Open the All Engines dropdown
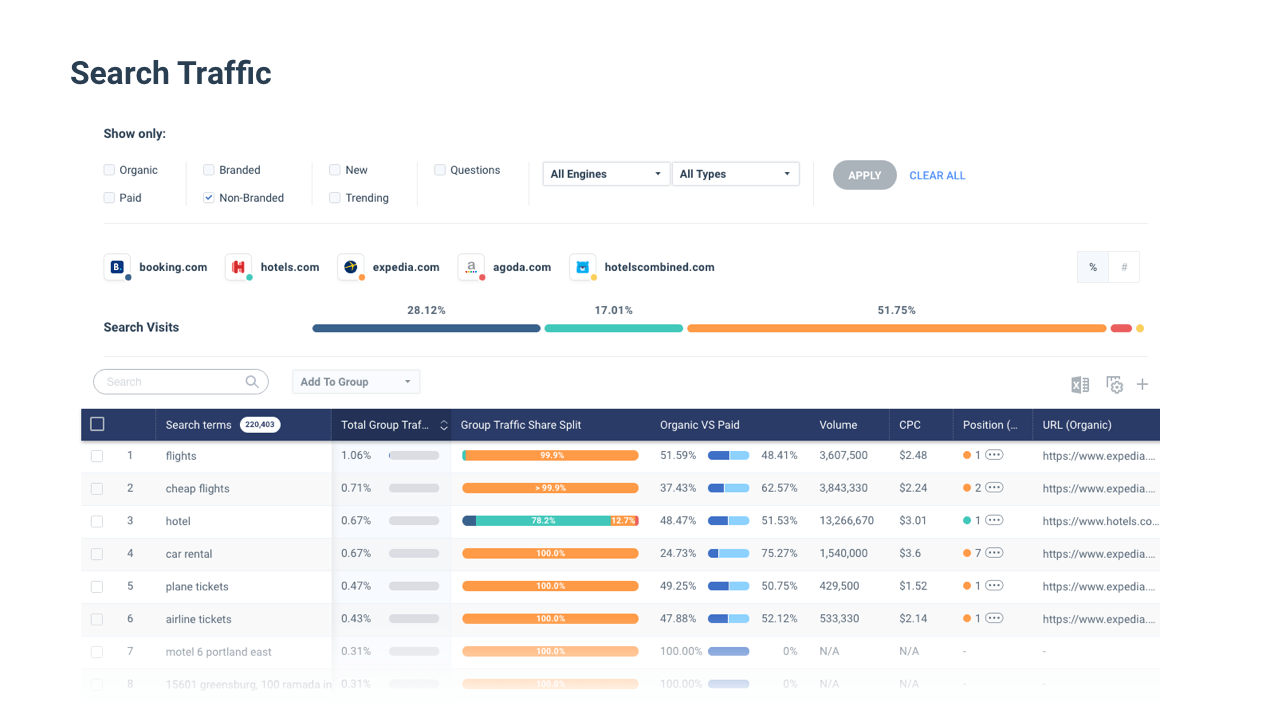The height and width of the screenshot is (718, 1280). click(606, 174)
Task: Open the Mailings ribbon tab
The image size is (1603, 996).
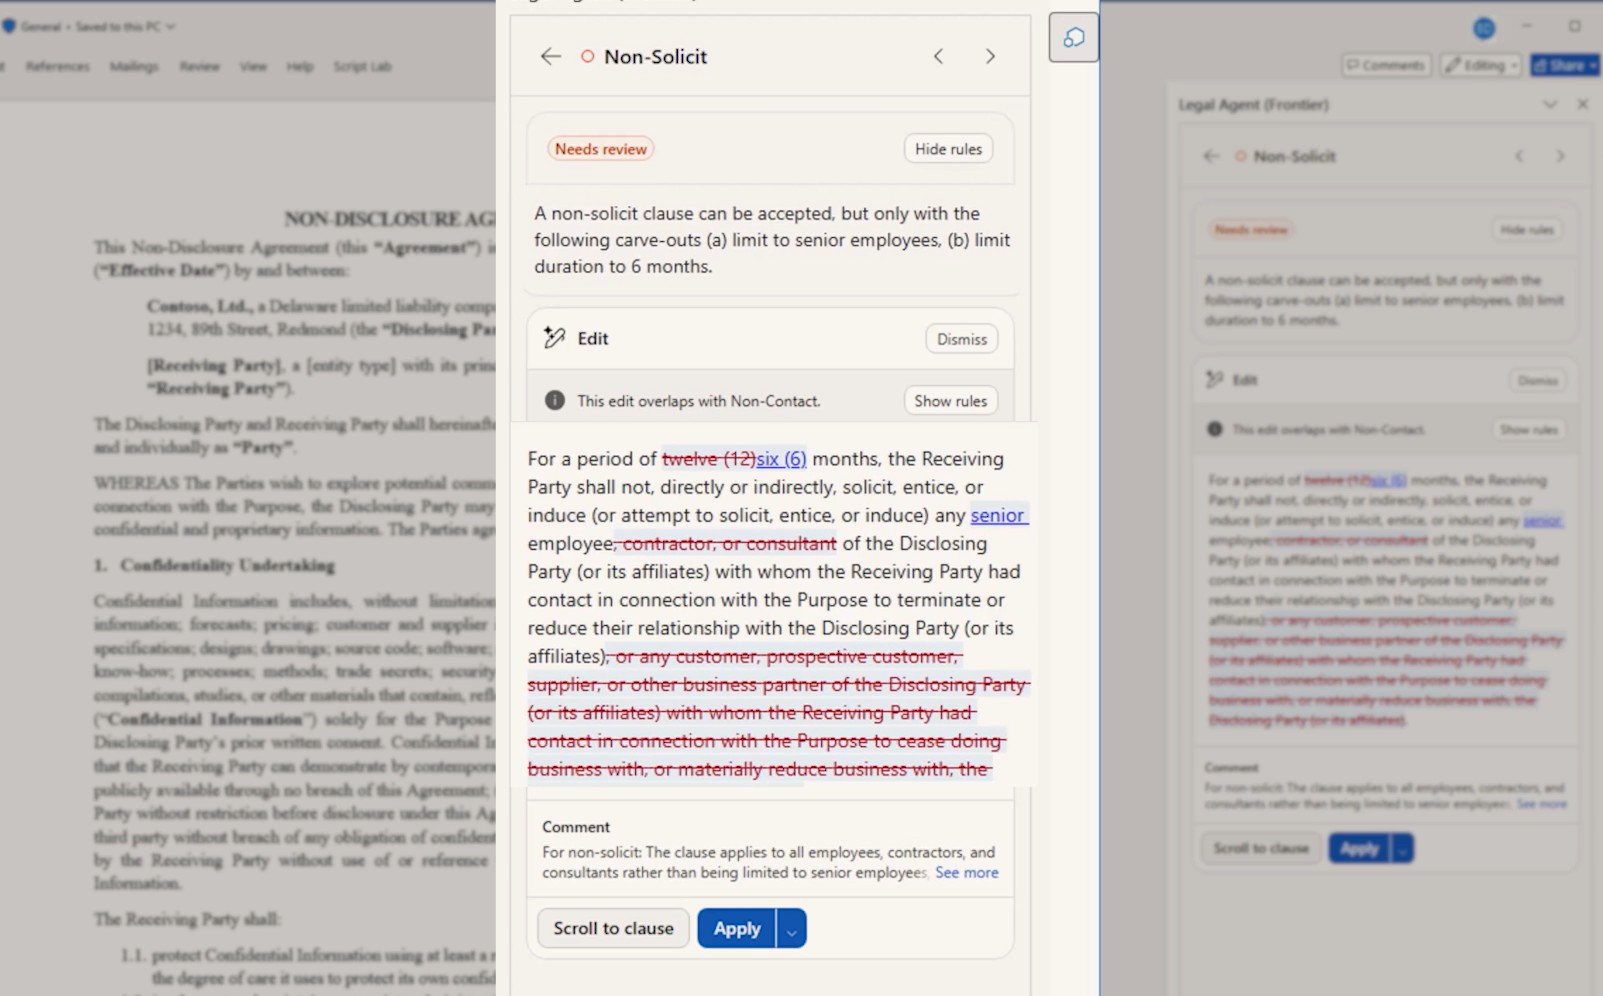Action: [x=134, y=66]
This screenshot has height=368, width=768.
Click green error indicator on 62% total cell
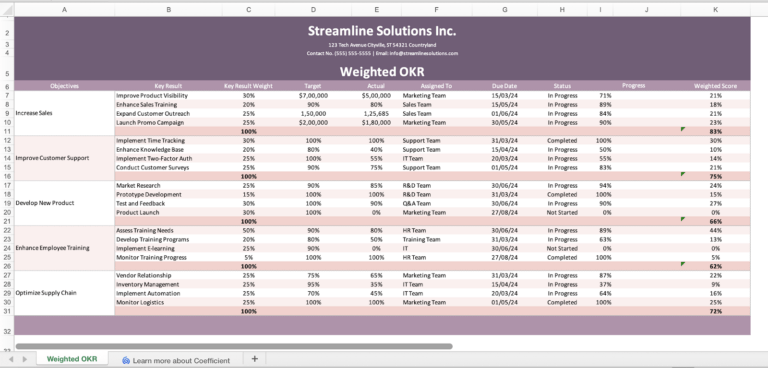tap(683, 264)
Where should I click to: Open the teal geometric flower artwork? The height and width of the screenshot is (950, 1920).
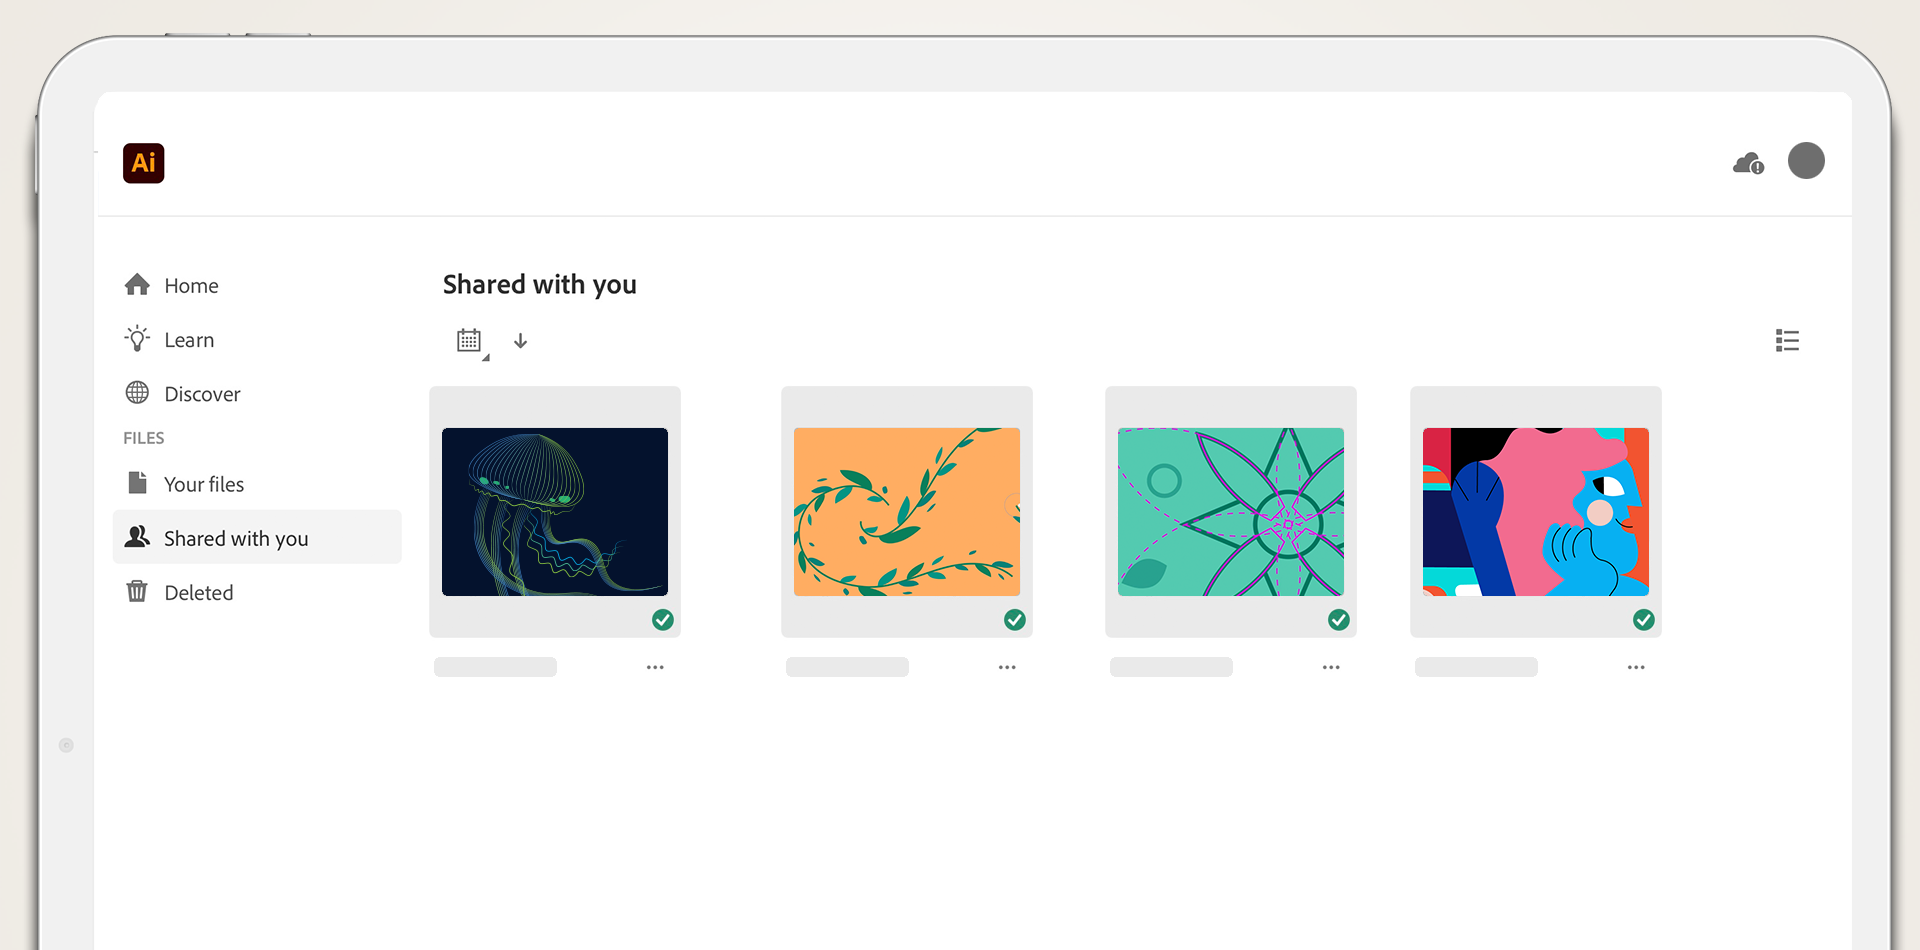(x=1230, y=512)
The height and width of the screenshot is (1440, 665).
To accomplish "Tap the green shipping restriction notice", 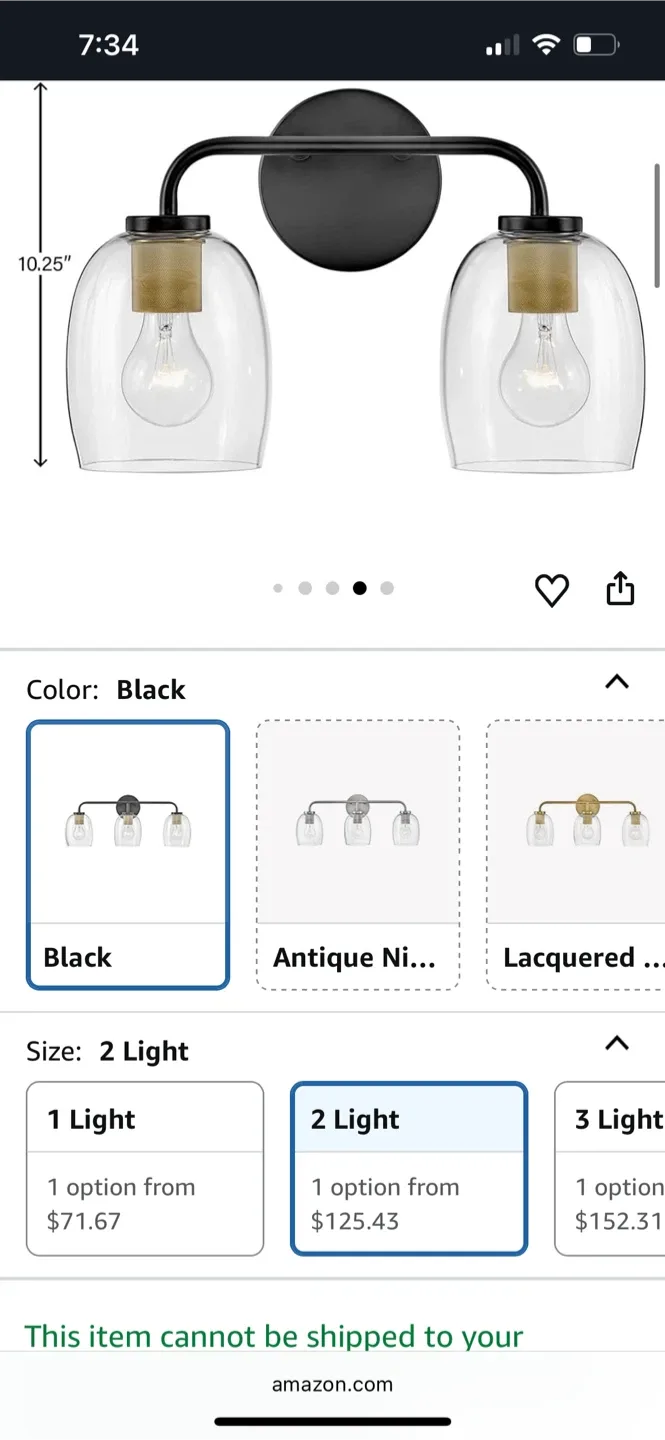I will [274, 1336].
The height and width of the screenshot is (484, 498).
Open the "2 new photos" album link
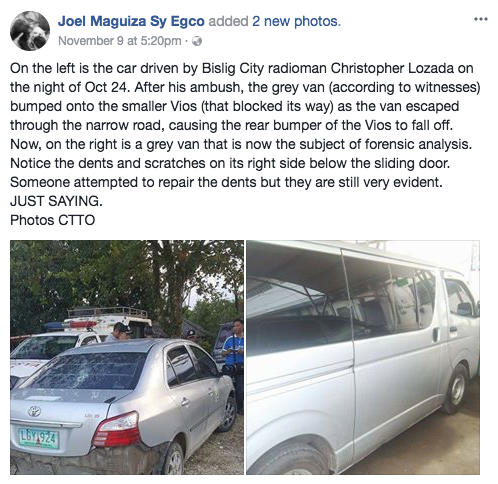[x=296, y=21]
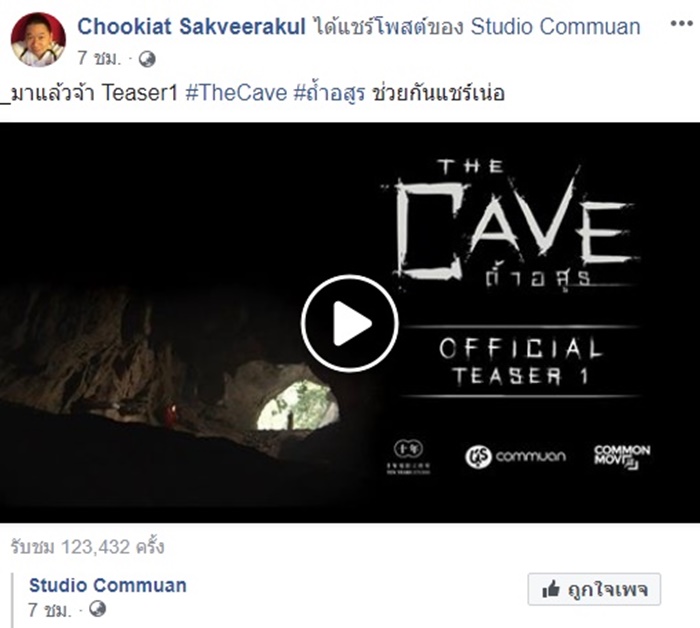700x628 pixels.
Task: Click the Common Move logo in the video
Action: [x=622, y=457]
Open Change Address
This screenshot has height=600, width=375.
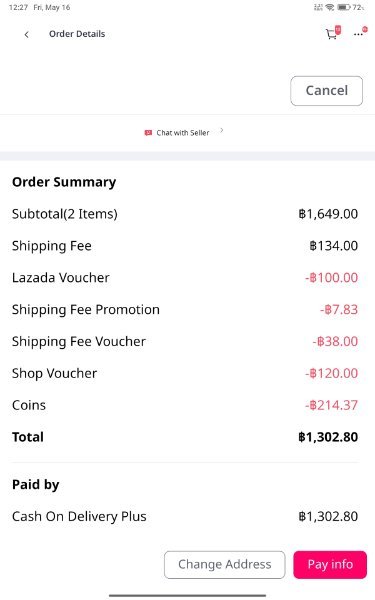tap(225, 564)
-------
■ **Work to be completed**
From the line containing "The height and width of the screenshot is (484, 498)." through the last line of the material above, write out each line exactly, leaving aside all pictures.

■ **Exercise response**
The height and width of the screenshot is (484, 498).
Open the "2 new photos" album link
[x=296, y=21]
700x628 pixels.
Task: Click the Common Move logo in the video
Action: [x=622, y=457]
Open Change Address
This screenshot has height=600, width=375.
tap(225, 564)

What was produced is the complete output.